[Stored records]
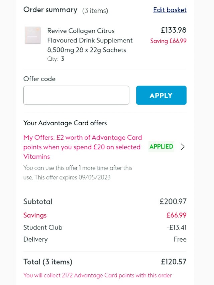Click the product price £133.98
This screenshot has height=285, width=214.
[174, 30]
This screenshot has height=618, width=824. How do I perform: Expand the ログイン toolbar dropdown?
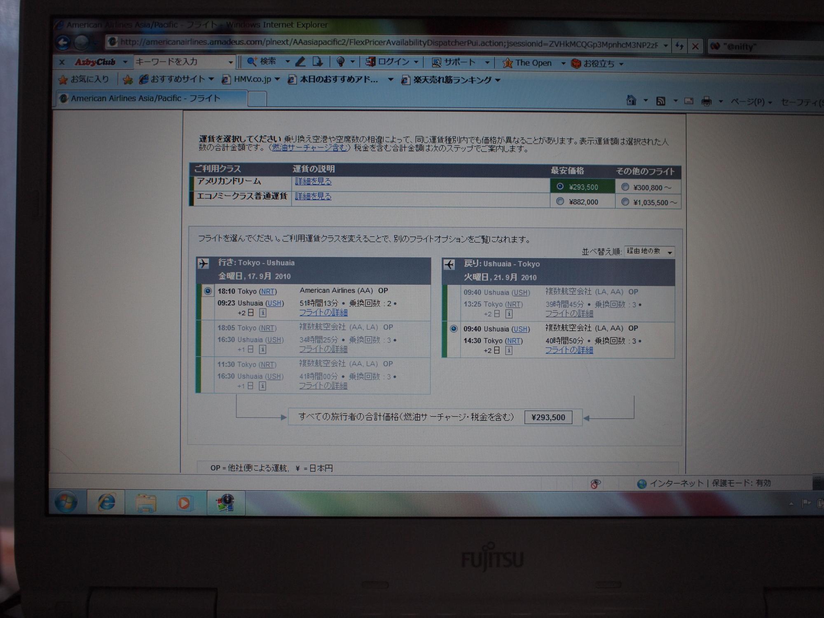pyautogui.click(x=416, y=62)
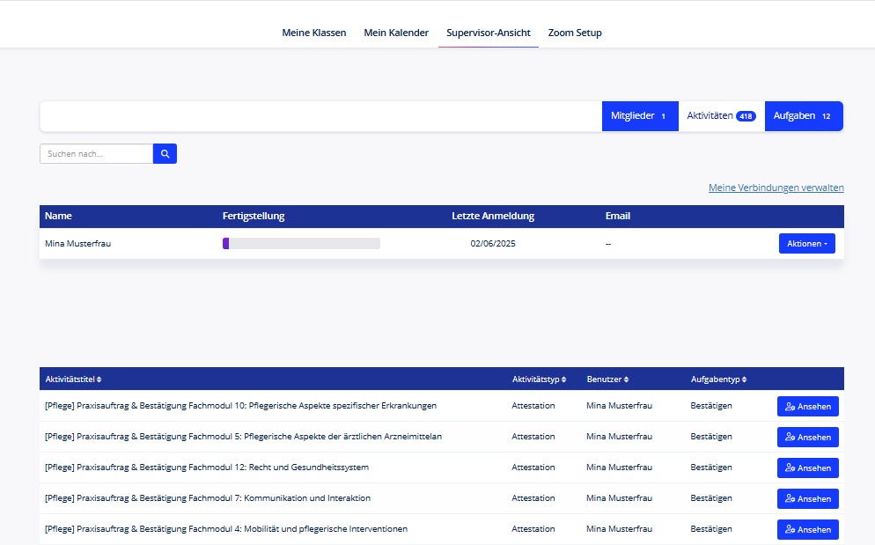Click sort icon next to Aufgabentyp
This screenshot has height=545, width=875.
pos(746,379)
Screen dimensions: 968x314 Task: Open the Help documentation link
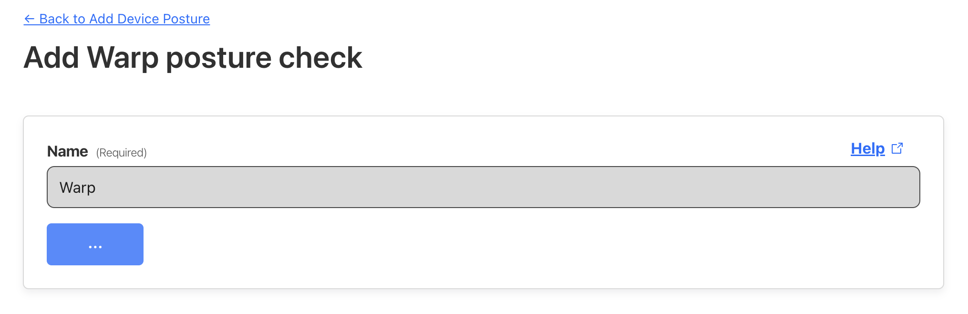coord(876,148)
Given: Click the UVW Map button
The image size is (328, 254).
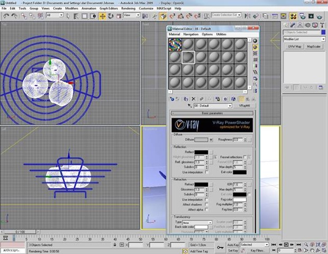Looking at the screenshot, I should point(294,47).
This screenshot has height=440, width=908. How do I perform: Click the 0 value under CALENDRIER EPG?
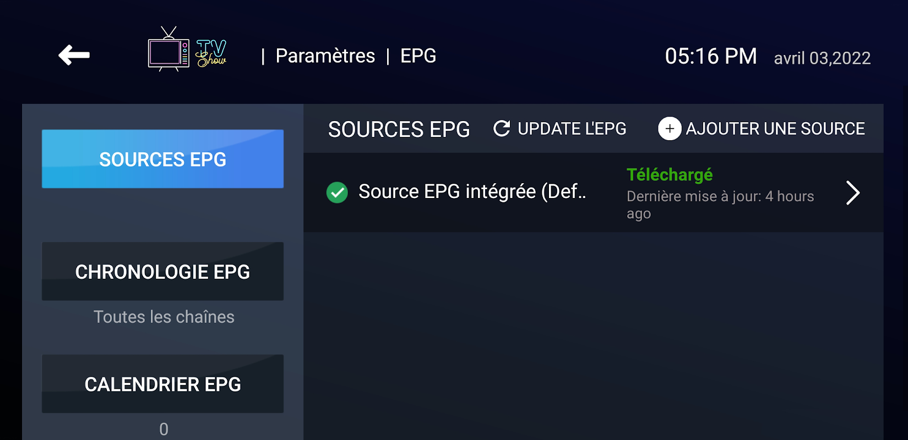(164, 429)
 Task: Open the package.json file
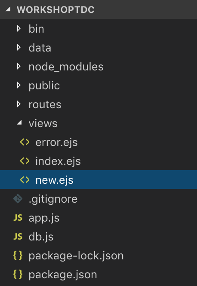[x=99, y=274]
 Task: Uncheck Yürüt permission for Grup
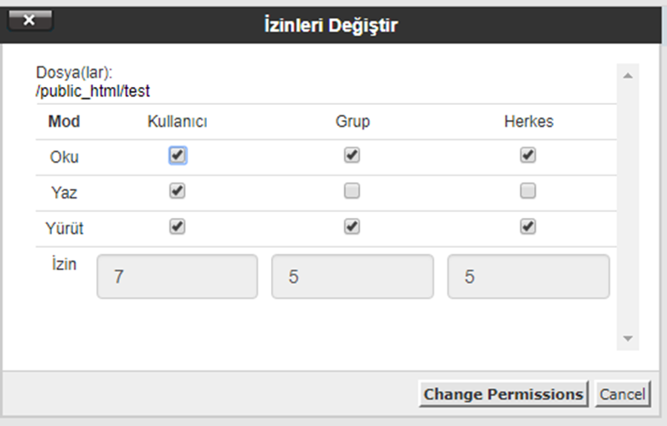352,227
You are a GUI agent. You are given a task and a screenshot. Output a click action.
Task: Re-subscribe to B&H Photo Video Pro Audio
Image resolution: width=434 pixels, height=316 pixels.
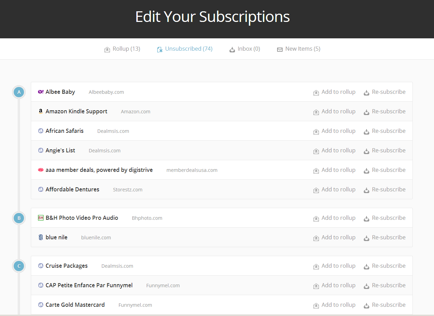[385, 218]
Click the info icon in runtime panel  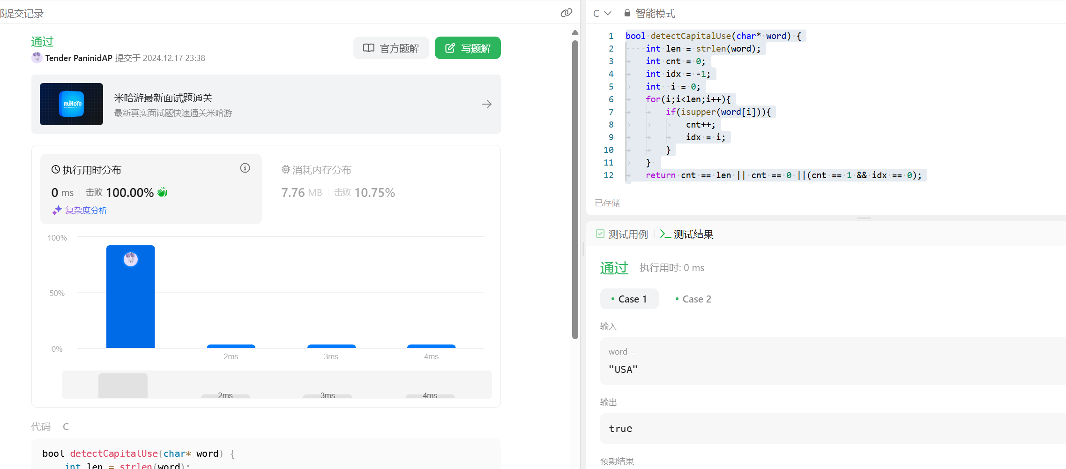point(245,168)
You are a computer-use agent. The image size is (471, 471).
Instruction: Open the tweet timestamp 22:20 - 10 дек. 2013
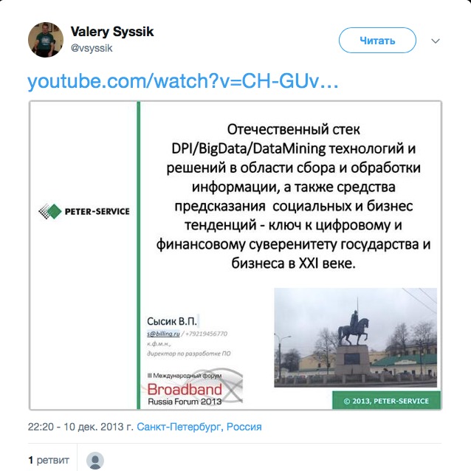(x=80, y=427)
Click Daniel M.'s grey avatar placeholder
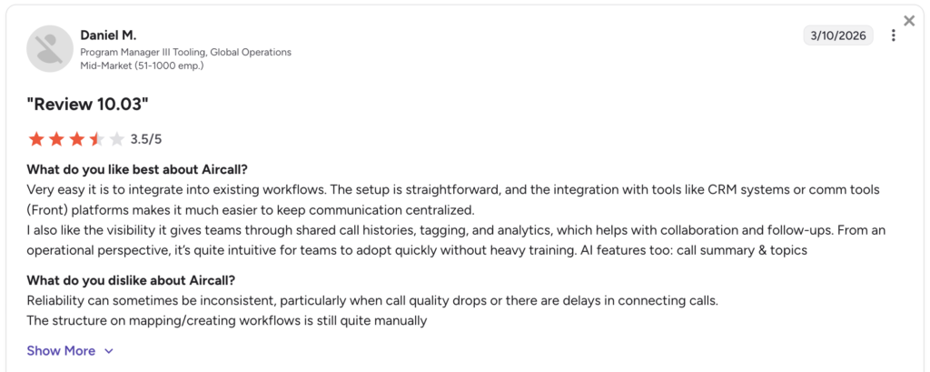Viewport: 930px width, 372px height. 50,49
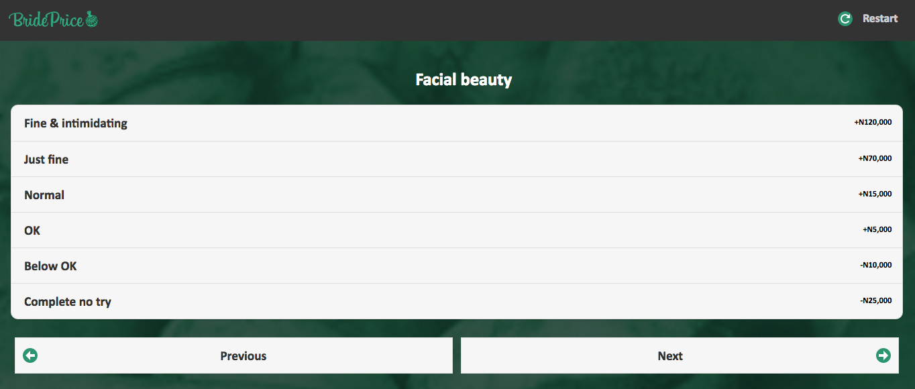
Task: Click the ring emblem beside the BridePrice logo
Action: click(92, 19)

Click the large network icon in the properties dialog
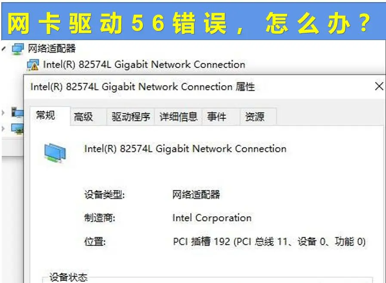click(55, 152)
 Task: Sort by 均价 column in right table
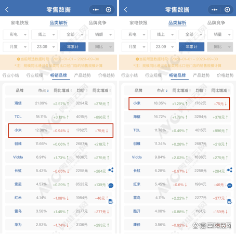tap(201, 90)
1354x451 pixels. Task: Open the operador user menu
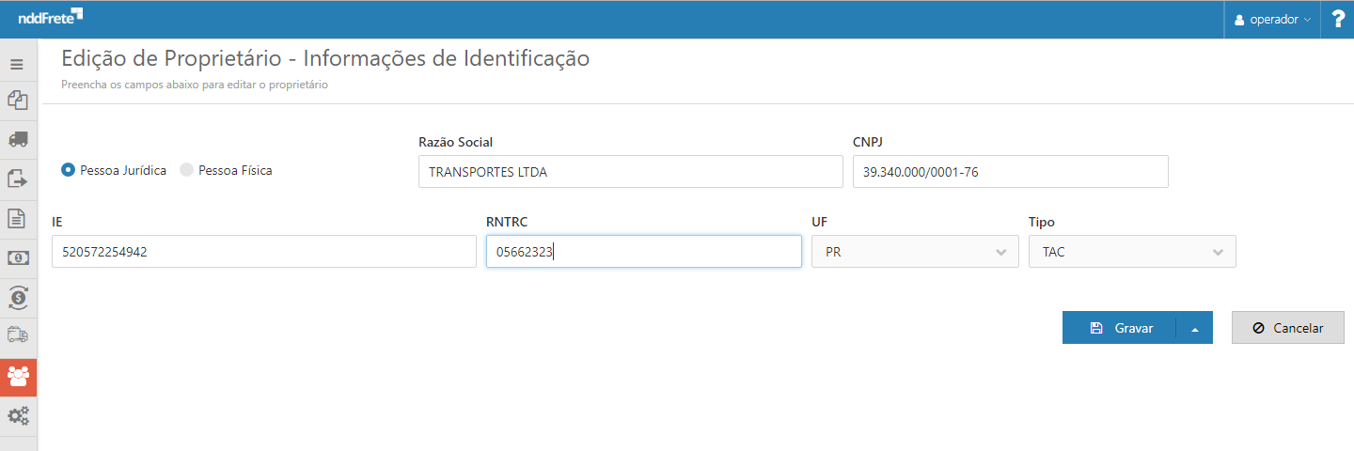click(x=1272, y=20)
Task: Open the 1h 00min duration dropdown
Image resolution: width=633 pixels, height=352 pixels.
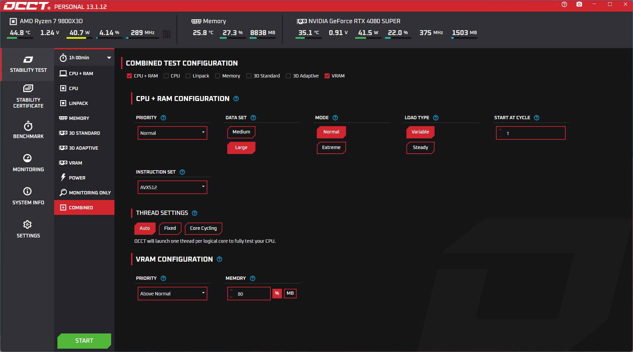Action: pyautogui.click(x=85, y=58)
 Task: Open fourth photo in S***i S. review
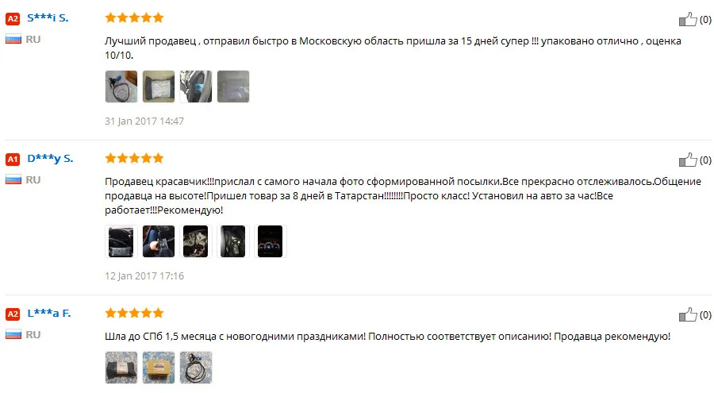pos(233,87)
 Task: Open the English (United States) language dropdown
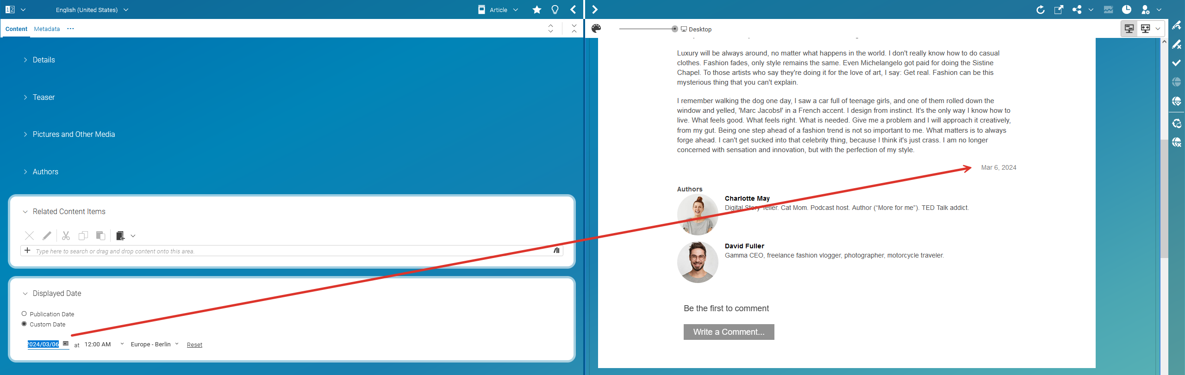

* **TASK TO COMPLETE**: Leaving each picture behind, please give again exactly the lines above from the one with "The image size is (328, 254)." through the one with "You are a GUI", both included, and no others.

* **REPLY TO THE EXERCISE**:
The image size is (328, 254).
Looking at the screenshot, I should point(294,47).
This screenshot has height=440, width=908. How do I perform: Click the 0 value under CALENDRIER EPG?
(164, 429)
 Task: Open the package.json file
[x=99, y=274]
 Task: Uncheck Yürüt permission for Grup
352,227
You are a GUI agent. You are given a task and a screenshot. Output a click action.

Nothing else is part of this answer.